Task directions: Retype each record exactly.

(Saved entries)
******
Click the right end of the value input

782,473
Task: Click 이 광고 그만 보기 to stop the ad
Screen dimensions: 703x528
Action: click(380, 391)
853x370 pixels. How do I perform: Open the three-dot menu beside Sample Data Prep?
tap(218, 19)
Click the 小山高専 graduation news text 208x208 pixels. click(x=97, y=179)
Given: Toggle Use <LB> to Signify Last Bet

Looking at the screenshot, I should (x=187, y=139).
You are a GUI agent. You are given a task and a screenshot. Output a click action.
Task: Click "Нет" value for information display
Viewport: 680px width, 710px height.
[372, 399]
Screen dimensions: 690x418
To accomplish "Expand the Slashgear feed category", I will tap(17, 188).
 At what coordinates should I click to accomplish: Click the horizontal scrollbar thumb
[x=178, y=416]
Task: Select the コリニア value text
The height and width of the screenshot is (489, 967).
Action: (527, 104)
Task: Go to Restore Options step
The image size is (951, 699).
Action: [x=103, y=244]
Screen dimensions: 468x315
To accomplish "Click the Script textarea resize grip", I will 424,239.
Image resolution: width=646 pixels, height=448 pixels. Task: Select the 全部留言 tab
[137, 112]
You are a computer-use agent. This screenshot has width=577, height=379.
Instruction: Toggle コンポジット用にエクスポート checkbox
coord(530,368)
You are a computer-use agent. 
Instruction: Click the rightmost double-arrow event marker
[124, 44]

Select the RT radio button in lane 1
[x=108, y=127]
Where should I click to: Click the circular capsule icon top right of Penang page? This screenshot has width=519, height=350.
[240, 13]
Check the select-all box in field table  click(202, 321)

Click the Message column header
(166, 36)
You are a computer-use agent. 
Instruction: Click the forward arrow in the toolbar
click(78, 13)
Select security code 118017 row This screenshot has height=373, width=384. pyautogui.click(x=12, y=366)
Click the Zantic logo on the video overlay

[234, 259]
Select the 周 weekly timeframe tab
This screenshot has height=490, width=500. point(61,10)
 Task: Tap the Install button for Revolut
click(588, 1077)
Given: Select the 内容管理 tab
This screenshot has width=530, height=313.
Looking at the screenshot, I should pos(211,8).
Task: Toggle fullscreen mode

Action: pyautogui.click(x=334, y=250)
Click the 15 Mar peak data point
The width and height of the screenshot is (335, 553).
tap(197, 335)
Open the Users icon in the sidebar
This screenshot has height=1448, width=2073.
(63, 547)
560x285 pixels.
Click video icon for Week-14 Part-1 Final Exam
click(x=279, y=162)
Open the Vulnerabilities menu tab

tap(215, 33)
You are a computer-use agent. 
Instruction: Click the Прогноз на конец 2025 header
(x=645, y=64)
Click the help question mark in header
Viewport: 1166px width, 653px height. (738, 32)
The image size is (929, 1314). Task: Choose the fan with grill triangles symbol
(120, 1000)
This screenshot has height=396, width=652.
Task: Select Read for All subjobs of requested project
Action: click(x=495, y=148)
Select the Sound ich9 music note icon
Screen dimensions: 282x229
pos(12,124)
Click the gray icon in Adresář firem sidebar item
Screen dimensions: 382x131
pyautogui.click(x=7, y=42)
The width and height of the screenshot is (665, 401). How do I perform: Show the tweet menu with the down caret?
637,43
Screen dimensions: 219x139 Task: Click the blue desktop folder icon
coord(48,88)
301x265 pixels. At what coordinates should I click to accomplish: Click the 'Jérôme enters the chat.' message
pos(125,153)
******
Reply to the task:
Click the right end of the value input

782,473
Task: Click 이 광고 그만 보기 to stop the ad
Screen dimensions: 703x528
Action: click(380, 391)
853x370 pixels. How do I perform: Open the three-dot menu beside Sample Data Prep?
tap(218, 19)
Click the 小山高専 graduation news text 208x208 pixels. click(x=97, y=179)
Given: Toggle Use <LB> to Signify Last Bet

Looking at the screenshot, I should (x=187, y=139).
You are a GUI agent. You are given a task and a screenshot. Output a click action.
Task: Click "Нет" value for information display
Viewport: 680px width, 710px height.
[372, 399]
Screen dimensions: 690x418
To accomplish "Expand the Slashgear feed category", I will tap(17, 188).
 At what coordinates should I click to accomplish: Click the horizontal scrollbar thumb
[x=178, y=416]
Task: Select the コリニア value text
The height and width of the screenshot is (489, 967).
Action: (527, 104)
Task: Go to Restore Options step
The image size is (951, 699).
Action: [x=103, y=244]
Screen dimensions: 468x315
To accomplish "Click the Script textarea resize grip", I will 424,239.
Image resolution: width=646 pixels, height=448 pixels. Task: Select the 全部留言 tab
[137, 112]
You are a computer-use agent. This screenshot has width=577, height=379.
Instruction: Toggle コンポジット用にエクスポート checkbox
coord(530,368)
You are a computer-use agent. 
Instruction: Click the rightmost double-arrow event marker
[124, 44]

Select the RT radio button in lane 1
[x=108, y=127]
Where should I click to: Click the circular capsule icon top right of Penang page? This screenshot has width=519, height=350.
[240, 13]
Check the select-all box in field table  click(202, 321)

Click the Message column header
(166, 36)
You are a computer-use agent. 
Instruction: Click the forward arrow in the toolbar
click(78, 13)
Select security code 118017 row This screenshot has height=373, width=384. pyautogui.click(x=12, y=366)
Click the Zantic logo on the video overlay

[234, 259]
Select the 周 weekly timeframe tab
This screenshot has height=490, width=500. point(61,10)
 Task: Tap the Install button for Revolut
click(588, 1077)
Given: Select the 内容管理 tab
This screenshot has width=530, height=313.
Looking at the screenshot, I should pos(211,8).
Task: Toggle fullscreen mode

Action: pyautogui.click(x=334, y=250)
Click the 15 Mar peak data point
The width and height of the screenshot is (335, 553).
tap(197, 335)
Open the Users icon in the sidebar
This screenshot has height=1448, width=2073.
(63, 547)
560x285 pixels.
Click video icon for Week-14 Part-1 Final Exam
click(x=279, y=162)
Open the Vulnerabilities menu tab

tap(215, 33)
You are a computer-use agent. 
Instruction: Click the Прогноз на конец 2025 header
(x=645, y=64)
Click the help question mark in header
Viewport: 1166px width, 653px height. (738, 32)
The image size is (929, 1314). Task: Choose the fan with grill triangles symbol
(120, 1000)
This screenshot has height=396, width=652.
Task: Select Read for All subjobs of requested project
Action: click(x=495, y=148)
Select the Sound ich9 music note icon
Screen dimensions: 282x229
pos(12,124)
Click the gray icon in Adresář firem sidebar item
Screen dimensions: 382x131
pyautogui.click(x=7, y=42)
The width and height of the screenshot is (665, 401). How do I perform: Show the tweet menu with the down caret?
637,43
Screen dimensions: 219x139 Task: Click the blue desktop folder icon
coord(48,88)
301x265 pixels. At what coordinates should I click to accomplish: Click the 'Jérôme enters the chat.' message
pos(125,153)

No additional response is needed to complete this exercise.